Теперь, когда пишу, я прекрасно понимаю то, что, наверное, давно уже поняли вы: во многих отношениях Софья была довольно обычная современная женщина… «Так что ж ты тогда так безумно любил?» Что? — да ведь в том-то и сила любви, что она сваливается как тать в нощи — не разбираясь особенно, кто: красотка перед тобой или нет и что там у нее за душой. Нет, не думайте, что Софья была не красива или не интересна — скорей наоборот, но я, собственно предпочел бы, чтоб она, Софья Бурсапастори, теперь стала немного иной. Что-нибудь такое — с изюминкой…

Впрочем, ладно, — хватит уж мне исповедоваться и заголяться. Она любила Окуджаву, Высоцкого, Вивальди, пластинку под названием «Лютневая музыка» и т.д. Не то чтоб это было плохо, просто это меня уже раздражало — это модно и не требует особого усилия в понимании, что, пожалуй, изобличает не слишком взыскательный вкус.

Когда я сегодня, часа так в четыре, окажусь у Софьи, она мне поставит опять слушать эту лютневую музыку. Ничего не скажу — отличная музыка… «Зеленые рукавчики…» Кстати, о крутой непристойности подлинного (не современного) текста этой песенки свидетельствует нам Шекспир в «Виндзорских насмешницах». Так вот — я буду сидеть, слушать и люто злопыхать.

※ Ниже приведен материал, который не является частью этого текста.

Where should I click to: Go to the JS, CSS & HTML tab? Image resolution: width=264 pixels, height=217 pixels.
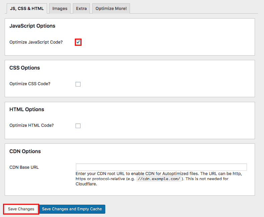click(27, 9)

А надо вам знать, что у Софьи есть странная и, признаюсь, не слишком приятная мне привычка: после еды, когда, как известно, в межзубье у нас набивается пища, моя возлюбленная, вместо того чтобы взять откровенно, как это ведь делают многие, спичку или что-нибудь в том же роде, — взять и без всяких затей, натурально поковыряться в зубах, — вместо того наша Софья обычно берет один из своих чудных черных волос, натягивает его пальцами, наподобие струны (не вырывая из головы), и этой импровизированной зубочисткой прочищает свой рот. Волос после операции сам собой возвращается на место в густой темный лес зубочисток и снова годен к употреблению в надлежащий момент. Ничего особенного, конечно, — каждый выходит из положения, как ему угодно, — но вот передние волосы Софьи, после того как узнал я об этом ее удивительном свойстве, все казались мне что-то недостаточно чистыми.

Раньше-то я не хотел обращать на это внимание — старался не замечать и не замечал. А все-таки это всегда раздражало меня. И вот сегодня, сидя с ней за столом — невыспавшийся и раздраженный, вынужденный слушать ее лютневую музыку, — я увижу, как Софья опять возьмется за свое. Она натянет свой волос, как струнку, а я вдруг возьму и скажу:

— Не могла бы ты чистить свои зубы так, чтоб я этого не видел?

— Что? — И Софья покраснеет до корней волос, а потом опять разрыдается.

— Ну вот, — скажу я, — сперва сделаешь все, чтобы быть отвратной, а потом — в слезы. Поплачь-ка одна, голубушка, — я твой рев слушать не намерен.

И уйду — прощай, милая.

Продолжение

***

Начало книги — здесь. Предыдущее — здесь

Провинциалки
Фото Бориса Савельева

Поговорим о самом интересном в половой жизни супругов — о семейном скандале. Многие стыдятся своих скандалов и стремятся не выносить сор из избы. Правильно, ибо интимность обычного супружеского совокупления — ничто в сравнении с интимностью ссоры, которая в норме и должна заканчиваться совокуплением. «Милые дерутся — только тешутся», — говорит русская пословица, и как глубоко неправы те, кто считает, что есть такие семьи, где нет скандалов. То есть, может, конечно, и есть, но это ненормальные, фиктивные семьи — несчастные люди с рыбьей кровью и скучающими лицами. Мерзость запустения!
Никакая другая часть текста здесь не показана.